Spectrographic Standards
While the Manhattan Project work occupied many in our expanded group, another problem became important. With the growth of production in war industries, spectroscopy became essential to speed up control analysis especially in the production of steel. Rapid team operations had been developed to provide spectrographic analysis within a few minutes, thus permitting correction of the steel composition, if necessary, before casting. However, this new procedure required analyzed reference materials in rod electrode form for calibration and, naturally, production laboratories looked to the NBS for help.
For the chemical analysis of steel in the past, 538 Standard Samples, as they were called, had been prepared in the form of chips milled from bars of steel for a variety of compositions. The chips provided a convenient form for preparing solutions for chemical analysis. Stored in the attic of the Chemistry Building were many cores remaining after milling the samples. Possibly these cores (four feet long by two inches in diameter) could be used in spectrographic analysis if prepared in the appropriate electrode forms. When the idea was proposed to Dr. G.E.F. Lundell, Chief of the Chemistry Division, he gave his approval, and we embarked on the new standards program.

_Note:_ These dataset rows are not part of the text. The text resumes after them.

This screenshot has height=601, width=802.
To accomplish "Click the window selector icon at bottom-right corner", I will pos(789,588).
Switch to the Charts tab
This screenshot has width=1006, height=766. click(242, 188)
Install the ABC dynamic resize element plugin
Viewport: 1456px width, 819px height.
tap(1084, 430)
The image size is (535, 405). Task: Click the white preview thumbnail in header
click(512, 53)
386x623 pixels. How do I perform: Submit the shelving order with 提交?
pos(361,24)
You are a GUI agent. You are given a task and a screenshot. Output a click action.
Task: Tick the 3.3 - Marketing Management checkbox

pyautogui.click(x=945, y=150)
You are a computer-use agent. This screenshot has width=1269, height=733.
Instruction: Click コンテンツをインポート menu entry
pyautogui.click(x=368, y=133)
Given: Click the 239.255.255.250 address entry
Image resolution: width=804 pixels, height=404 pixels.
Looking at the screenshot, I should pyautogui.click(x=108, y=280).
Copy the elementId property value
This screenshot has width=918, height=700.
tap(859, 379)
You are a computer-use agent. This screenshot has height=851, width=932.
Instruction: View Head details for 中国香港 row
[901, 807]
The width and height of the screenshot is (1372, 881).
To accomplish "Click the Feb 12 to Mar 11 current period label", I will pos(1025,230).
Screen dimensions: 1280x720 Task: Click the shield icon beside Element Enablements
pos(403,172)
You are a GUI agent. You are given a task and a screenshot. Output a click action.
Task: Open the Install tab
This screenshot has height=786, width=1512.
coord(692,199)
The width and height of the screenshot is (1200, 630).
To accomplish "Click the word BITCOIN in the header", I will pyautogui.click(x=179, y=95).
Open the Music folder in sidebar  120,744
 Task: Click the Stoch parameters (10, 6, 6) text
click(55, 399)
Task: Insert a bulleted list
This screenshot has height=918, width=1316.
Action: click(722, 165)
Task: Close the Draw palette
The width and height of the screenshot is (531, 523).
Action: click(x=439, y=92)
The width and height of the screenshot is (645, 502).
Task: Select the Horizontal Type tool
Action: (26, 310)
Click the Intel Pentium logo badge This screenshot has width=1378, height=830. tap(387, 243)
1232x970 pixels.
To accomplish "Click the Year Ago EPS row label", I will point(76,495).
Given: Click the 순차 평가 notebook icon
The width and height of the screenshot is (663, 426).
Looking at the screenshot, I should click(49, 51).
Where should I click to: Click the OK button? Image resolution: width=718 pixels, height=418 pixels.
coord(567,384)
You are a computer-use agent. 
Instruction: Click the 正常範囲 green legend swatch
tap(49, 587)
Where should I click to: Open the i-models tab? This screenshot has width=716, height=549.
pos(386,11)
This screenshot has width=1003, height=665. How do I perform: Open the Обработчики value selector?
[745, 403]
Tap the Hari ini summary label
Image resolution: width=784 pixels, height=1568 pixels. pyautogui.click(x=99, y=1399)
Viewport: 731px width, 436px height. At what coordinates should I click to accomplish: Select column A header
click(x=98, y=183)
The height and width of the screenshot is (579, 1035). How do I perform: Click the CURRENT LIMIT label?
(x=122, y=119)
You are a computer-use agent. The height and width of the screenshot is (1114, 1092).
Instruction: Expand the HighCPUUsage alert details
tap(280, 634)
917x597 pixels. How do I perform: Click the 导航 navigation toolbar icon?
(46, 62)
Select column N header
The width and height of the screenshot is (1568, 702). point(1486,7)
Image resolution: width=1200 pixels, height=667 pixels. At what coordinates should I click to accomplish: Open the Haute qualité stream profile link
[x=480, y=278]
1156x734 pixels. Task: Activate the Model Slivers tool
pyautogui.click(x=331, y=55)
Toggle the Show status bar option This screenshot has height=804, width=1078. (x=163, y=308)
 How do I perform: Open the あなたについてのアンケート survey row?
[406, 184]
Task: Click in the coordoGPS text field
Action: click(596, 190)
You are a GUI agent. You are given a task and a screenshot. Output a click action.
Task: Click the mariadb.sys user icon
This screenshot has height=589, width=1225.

At this time I was secretary of Committee E-2 on Spectrographic Analysis of the American Society for Testing Materials and enlisted their help. The Committee supported the effort and two electrode rod sizes (7/32 in. and 1/2 in. in diameter) were adopted. Fabrication of the rods (at no cost to the Bureau) was arranged by Committee member Paul Irish of the Bethlehem Steel Company, and the NBS cores were transported to Bethlehem, Pennsylvania for processing. On July 21, 1942 I was privileged to observe the rolling and drawing procedures, which were all accomplished in one day. Like a scene from the futuristic movie Metropolis the plant floor was a lively and noisy place as the fifty cores of steels were heated, rolled and drawn, requiring careful handling to maintain identity and avoid losses. Men with pyrometers checked temperatures as others moved the hot bars and adjusted the machines. The resulting rods were later centerless ground to final sizes.
At the NBS we had to check the homogeneity of the rods and to demonstrate their applicability to the analysis of stee1s. Once when our fellows were manipulating the long rods in our laboratory, Mr. Frederick Bates now Chief of the Optics Division was present. It became clearly evident to him, as he dodged a rod, that we needed more space. With his influence he arranged to have the standards work moved to the recently vacated white Telephone Building located across the road from the Chemistry Building. The rapidly growing spectrographic standard sample program, headed by Chares H. Corliss, now had its own building.
The standards work proved successful, with the first set of 12 steel standards, in the form of short rod sections, being issued by the NBS with the Certificate of Analysis early in 1943. The laboratory continued the development of standard samples and was engaged in related research, e.g. “The Spectrographic Determination of Boron in Steel” published by Corliss and Scribner in 1946.